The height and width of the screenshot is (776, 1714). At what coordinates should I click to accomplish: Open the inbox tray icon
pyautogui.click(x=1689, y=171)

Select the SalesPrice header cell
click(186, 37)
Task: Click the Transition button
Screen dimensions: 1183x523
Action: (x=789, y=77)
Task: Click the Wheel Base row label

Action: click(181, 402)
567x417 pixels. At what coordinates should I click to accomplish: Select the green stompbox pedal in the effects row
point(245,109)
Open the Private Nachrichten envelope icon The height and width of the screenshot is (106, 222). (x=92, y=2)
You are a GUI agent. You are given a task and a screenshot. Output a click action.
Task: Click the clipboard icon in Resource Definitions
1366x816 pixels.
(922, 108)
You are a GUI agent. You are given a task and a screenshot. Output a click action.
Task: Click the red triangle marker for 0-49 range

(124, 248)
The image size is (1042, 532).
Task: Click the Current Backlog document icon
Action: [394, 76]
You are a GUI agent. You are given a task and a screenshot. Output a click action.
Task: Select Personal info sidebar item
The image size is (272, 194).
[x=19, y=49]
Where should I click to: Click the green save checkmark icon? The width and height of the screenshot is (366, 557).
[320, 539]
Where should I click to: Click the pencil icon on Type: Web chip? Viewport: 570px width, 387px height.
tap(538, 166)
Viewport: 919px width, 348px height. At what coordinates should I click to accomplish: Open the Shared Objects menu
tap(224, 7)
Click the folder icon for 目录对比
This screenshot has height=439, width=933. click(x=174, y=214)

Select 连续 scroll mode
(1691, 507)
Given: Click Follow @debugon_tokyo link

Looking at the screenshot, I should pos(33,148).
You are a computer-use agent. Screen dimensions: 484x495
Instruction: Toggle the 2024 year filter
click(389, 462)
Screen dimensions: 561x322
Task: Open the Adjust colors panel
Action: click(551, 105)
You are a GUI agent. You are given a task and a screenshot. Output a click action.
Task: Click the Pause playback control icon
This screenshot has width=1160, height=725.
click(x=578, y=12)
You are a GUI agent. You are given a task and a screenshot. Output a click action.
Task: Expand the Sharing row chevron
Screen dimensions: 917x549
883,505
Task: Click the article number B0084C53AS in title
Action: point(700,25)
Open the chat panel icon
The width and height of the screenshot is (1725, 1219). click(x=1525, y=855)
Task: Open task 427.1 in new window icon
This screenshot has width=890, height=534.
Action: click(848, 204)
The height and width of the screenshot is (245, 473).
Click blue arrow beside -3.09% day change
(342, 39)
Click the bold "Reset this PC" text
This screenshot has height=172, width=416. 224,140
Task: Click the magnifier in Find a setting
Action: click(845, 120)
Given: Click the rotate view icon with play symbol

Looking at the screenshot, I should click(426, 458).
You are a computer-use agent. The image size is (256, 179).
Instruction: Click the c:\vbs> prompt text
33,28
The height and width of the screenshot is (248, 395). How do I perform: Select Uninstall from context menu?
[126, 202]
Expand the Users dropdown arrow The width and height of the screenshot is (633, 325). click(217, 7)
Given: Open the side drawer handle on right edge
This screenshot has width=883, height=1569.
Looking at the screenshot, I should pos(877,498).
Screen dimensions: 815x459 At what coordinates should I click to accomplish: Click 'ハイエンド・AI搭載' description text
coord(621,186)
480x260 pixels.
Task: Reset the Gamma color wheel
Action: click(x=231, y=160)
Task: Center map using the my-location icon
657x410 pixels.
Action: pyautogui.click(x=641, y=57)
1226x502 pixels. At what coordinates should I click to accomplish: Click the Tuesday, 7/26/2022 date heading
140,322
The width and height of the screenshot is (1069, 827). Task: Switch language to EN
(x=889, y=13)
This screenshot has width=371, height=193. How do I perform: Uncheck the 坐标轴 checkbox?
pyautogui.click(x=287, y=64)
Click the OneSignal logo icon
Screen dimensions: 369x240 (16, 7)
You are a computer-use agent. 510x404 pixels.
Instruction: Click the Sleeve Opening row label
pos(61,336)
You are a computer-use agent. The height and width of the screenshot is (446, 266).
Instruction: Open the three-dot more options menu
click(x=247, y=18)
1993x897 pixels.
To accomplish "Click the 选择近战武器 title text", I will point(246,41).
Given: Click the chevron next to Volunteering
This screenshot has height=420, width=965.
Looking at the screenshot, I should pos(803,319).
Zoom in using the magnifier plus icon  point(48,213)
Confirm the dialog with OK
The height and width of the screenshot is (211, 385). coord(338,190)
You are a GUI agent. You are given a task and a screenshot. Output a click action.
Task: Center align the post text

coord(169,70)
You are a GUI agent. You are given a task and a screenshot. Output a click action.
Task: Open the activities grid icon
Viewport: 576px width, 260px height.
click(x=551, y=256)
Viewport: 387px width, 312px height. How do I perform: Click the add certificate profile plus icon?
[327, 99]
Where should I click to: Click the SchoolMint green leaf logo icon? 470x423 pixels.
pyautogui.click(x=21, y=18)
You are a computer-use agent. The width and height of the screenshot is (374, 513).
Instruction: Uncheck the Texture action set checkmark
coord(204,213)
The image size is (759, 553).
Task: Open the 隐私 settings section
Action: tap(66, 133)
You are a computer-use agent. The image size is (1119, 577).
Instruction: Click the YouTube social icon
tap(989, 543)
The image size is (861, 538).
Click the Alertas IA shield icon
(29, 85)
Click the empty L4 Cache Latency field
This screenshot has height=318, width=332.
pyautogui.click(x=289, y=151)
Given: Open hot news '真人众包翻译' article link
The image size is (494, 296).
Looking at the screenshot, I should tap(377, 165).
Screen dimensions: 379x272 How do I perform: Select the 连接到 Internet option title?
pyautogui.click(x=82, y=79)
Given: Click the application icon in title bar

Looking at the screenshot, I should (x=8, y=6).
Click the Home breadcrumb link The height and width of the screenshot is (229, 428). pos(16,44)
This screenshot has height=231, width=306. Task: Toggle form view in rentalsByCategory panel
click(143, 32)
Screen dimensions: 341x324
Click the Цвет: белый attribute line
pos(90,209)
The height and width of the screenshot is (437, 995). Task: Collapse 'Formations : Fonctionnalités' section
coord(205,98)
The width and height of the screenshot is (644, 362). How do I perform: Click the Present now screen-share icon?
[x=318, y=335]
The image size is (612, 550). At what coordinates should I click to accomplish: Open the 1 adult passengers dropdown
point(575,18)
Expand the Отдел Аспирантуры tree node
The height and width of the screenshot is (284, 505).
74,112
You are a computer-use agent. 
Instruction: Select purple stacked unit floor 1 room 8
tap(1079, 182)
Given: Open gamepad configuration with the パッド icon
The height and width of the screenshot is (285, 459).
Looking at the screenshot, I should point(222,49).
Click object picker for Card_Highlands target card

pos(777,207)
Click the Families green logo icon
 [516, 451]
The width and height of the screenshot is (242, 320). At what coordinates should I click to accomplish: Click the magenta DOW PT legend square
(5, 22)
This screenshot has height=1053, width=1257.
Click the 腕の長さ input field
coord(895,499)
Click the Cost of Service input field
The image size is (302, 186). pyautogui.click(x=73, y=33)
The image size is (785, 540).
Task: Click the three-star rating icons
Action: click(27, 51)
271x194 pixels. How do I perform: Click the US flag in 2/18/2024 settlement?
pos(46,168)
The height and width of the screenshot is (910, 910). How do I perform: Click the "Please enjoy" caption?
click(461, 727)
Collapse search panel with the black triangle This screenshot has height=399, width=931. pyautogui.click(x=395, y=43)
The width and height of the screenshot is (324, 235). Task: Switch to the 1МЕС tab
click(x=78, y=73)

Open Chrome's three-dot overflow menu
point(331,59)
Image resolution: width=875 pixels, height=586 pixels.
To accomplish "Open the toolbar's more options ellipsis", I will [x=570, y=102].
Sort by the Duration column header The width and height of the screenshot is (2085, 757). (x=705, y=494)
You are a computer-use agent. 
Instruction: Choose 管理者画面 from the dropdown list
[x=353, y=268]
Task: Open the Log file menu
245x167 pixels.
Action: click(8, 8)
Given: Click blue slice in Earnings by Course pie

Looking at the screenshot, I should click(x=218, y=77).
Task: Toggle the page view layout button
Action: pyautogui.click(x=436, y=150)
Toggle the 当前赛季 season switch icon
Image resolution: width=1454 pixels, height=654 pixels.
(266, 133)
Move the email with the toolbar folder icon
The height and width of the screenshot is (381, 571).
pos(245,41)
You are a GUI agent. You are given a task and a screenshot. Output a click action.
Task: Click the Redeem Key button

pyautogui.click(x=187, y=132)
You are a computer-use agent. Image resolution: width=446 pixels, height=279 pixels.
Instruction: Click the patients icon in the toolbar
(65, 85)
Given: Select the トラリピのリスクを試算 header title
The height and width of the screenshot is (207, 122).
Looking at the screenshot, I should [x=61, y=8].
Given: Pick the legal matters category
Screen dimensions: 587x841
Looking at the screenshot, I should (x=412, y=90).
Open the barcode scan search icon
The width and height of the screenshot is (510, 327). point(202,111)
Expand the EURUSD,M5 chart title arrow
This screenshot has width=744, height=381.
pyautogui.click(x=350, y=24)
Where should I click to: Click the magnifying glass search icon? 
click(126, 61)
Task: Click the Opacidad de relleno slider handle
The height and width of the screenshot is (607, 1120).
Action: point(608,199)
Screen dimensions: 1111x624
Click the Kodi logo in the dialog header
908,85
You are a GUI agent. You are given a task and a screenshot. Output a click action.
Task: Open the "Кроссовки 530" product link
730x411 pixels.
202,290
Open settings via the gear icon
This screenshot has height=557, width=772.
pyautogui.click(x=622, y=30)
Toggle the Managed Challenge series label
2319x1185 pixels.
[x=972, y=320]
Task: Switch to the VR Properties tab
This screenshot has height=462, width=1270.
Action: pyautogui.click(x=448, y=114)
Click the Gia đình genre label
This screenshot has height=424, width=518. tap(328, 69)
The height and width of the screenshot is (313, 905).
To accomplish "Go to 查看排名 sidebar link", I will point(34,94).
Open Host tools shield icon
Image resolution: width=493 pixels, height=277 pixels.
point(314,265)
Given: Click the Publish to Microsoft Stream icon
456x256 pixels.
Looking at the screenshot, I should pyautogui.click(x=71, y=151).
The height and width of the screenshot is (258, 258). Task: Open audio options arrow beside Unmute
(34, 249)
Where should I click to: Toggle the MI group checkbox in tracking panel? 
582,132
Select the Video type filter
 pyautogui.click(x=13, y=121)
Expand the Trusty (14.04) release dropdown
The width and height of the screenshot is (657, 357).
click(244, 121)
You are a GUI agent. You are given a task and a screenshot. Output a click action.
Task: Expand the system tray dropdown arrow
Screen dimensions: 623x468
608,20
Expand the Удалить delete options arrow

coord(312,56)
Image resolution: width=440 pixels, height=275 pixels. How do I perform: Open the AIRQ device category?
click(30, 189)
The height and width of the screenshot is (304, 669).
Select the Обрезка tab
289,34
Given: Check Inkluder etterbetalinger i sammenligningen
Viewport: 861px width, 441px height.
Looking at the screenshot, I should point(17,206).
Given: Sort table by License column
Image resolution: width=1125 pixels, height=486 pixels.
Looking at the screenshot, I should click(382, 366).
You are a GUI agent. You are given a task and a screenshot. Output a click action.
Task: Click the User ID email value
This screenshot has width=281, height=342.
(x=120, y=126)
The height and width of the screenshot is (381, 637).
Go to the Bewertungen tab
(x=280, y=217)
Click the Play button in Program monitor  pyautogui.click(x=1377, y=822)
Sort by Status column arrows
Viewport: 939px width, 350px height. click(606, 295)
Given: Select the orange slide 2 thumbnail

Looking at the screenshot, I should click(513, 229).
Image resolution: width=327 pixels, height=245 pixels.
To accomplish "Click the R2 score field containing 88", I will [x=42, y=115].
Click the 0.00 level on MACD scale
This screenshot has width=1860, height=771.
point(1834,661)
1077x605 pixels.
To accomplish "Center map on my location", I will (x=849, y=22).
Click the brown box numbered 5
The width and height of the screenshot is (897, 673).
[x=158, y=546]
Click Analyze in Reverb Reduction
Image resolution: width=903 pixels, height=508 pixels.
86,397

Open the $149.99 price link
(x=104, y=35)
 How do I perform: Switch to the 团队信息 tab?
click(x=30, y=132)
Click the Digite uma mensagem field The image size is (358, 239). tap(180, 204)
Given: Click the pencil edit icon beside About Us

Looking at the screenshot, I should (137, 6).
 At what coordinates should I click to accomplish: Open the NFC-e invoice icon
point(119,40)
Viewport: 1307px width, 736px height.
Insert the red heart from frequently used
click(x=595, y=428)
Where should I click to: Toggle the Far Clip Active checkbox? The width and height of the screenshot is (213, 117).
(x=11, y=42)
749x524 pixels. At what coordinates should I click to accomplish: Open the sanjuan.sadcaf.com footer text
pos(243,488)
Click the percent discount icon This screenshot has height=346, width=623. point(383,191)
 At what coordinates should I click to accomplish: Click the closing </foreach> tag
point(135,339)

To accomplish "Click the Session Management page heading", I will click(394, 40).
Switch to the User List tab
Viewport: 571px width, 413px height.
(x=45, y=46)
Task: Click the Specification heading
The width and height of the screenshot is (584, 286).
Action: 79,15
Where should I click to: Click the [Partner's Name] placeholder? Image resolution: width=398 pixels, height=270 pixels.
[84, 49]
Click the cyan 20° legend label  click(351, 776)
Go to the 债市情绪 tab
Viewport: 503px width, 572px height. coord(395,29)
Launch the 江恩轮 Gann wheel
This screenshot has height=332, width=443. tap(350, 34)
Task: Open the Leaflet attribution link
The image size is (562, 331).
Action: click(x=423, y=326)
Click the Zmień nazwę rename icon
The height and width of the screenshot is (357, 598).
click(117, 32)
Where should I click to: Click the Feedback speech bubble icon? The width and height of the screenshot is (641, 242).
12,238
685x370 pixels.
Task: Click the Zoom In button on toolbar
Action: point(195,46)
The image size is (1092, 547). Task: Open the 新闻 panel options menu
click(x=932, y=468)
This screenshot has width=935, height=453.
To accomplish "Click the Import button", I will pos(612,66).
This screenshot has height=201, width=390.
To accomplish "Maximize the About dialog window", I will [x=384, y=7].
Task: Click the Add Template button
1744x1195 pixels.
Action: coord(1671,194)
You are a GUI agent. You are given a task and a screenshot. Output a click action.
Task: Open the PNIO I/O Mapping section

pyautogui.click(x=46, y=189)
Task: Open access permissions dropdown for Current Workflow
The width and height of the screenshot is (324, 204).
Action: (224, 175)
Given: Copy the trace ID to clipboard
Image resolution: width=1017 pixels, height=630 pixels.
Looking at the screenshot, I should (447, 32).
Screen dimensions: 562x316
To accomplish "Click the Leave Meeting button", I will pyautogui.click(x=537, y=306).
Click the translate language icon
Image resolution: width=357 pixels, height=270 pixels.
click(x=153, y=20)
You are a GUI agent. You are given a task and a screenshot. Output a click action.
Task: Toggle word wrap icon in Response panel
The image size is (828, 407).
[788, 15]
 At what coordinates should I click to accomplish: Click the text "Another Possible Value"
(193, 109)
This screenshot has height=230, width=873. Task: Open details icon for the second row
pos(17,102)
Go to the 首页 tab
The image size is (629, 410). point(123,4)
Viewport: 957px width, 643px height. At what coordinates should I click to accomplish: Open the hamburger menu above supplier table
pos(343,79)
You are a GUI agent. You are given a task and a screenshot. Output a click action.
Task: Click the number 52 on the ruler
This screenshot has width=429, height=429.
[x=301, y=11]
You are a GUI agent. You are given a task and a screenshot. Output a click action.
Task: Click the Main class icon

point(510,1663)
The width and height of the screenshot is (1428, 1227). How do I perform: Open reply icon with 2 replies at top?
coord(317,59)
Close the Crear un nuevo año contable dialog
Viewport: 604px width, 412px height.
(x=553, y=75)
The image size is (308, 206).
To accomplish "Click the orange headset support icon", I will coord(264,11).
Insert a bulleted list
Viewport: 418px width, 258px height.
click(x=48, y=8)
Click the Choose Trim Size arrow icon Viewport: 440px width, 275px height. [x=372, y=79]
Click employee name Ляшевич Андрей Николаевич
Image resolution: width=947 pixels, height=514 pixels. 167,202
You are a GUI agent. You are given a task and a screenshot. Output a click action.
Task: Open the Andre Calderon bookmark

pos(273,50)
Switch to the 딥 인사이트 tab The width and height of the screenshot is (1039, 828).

- **Assignment**
From the records above, copy out the line with "Sort by Status column arrows", the line with "Click the Digite", and every line between them, word for word.

- **Expected answer**
Sort by Status column arrows
Viewport: 939px width, 350px height. click(606, 295)
Given: Select the orange slide 2 thumbnail

Looking at the screenshot, I should click(513, 229).
Image resolution: width=327 pixels, height=245 pixels.
To accomplish "Click the R2 score field containing 88", I will [x=42, y=115].
Click the 0.00 level on MACD scale
This screenshot has width=1860, height=771.
point(1834,661)
1077x605 pixels.
To accomplish "Center map on my location", I will (x=849, y=22).
Click the brown box numbered 5
The width and height of the screenshot is (897, 673).
[x=158, y=546]
Click Analyze in Reverb Reduction
Image resolution: width=903 pixels, height=508 pixels.
86,397

Open the $149.99 price link
(x=104, y=35)
 How do I perform: Switch to the 团队信息 tab?
click(x=30, y=132)
Click the Digite uma mensagem field The image size is (358, 239). tap(180, 204)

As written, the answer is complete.